The Dual Role of Autophagy in the Pathogenesis of Arboviruses With a Focus on JEV and DENV.

Abstract

Japanese encephalitis virus (JEV) and dengue virus (DENV) are two major arboviruses known as significant public health issues worldwide. Arboviruses are a heterogeneous group of vector-borne viruses that are clinically associated with various consequences ranging from asymptomatic infections to serious forms of haemorrhagic fever marked by bleeding complications. Despite advancements in understanding the pathogenesis of arboviruses the molecular mechanisms underlying clinical outcomes remain incompletely understood. Autophagy, a cellular process crucial for maintaining homeostasis through the degradation and recycling of cellular components, has emerged as a key player in viral infections. Recent studies have highlighted the dual role of autophagy in modulating the host-pathogen interaction, where it may serve as both a defence mechanism against viral replication and a tool exploited by viruses to enhance survival.
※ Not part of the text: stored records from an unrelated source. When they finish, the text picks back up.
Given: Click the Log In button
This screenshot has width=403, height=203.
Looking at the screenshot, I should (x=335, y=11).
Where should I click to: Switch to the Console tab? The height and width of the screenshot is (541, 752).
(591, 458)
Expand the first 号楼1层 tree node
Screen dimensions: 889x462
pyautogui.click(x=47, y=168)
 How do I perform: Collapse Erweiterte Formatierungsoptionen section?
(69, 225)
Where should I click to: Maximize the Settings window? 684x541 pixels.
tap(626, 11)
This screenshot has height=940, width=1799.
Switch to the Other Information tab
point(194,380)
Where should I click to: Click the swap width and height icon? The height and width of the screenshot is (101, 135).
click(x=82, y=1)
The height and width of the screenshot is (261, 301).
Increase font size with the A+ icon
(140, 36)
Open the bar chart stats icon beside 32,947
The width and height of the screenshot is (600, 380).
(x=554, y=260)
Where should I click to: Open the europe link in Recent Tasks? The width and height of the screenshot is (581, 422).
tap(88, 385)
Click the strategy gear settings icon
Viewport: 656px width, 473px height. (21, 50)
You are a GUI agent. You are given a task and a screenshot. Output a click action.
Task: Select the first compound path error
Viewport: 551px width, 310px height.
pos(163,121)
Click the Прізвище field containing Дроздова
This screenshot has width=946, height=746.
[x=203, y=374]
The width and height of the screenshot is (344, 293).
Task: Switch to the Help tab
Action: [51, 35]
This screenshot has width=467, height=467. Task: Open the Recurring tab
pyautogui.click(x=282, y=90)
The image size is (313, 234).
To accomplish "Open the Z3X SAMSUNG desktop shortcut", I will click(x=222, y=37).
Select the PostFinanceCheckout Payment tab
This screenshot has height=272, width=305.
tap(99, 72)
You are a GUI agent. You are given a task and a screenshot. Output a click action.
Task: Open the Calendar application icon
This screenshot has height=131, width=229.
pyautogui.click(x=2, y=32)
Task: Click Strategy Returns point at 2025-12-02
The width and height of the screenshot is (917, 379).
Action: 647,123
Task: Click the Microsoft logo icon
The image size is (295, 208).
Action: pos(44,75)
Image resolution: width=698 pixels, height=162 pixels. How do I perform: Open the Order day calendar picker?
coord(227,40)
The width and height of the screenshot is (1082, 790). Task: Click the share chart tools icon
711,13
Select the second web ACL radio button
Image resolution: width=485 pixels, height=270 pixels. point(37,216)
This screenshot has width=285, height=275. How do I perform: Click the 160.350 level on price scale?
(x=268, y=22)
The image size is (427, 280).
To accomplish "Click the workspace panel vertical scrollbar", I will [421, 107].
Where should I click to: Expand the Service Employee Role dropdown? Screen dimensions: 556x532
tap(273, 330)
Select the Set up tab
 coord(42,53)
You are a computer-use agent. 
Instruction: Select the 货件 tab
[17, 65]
In the case of arboviruses, autophagy appears to influence viral replication and modulate the host immune response, contributing to both viral persistence and the extent of clinical outcomes. This review describes the role of autophagy in the pathogenesis of JEV and DENV, focusing on the molecular mechanisms that govern autophagic processes and their interaction with JEV and DENV replication. It shows that how JEV and DENV manipulates host autophagic machinery to its advantage, the impact of autophagic dysregulation on disease severity, and potential therapeutic strategies targeting autophagy to mitigate viral encephalitis. Understanding the intricate balance between autophagy and JEV and DENV may provide novel insights into therapeutic approaches for combating these viruses.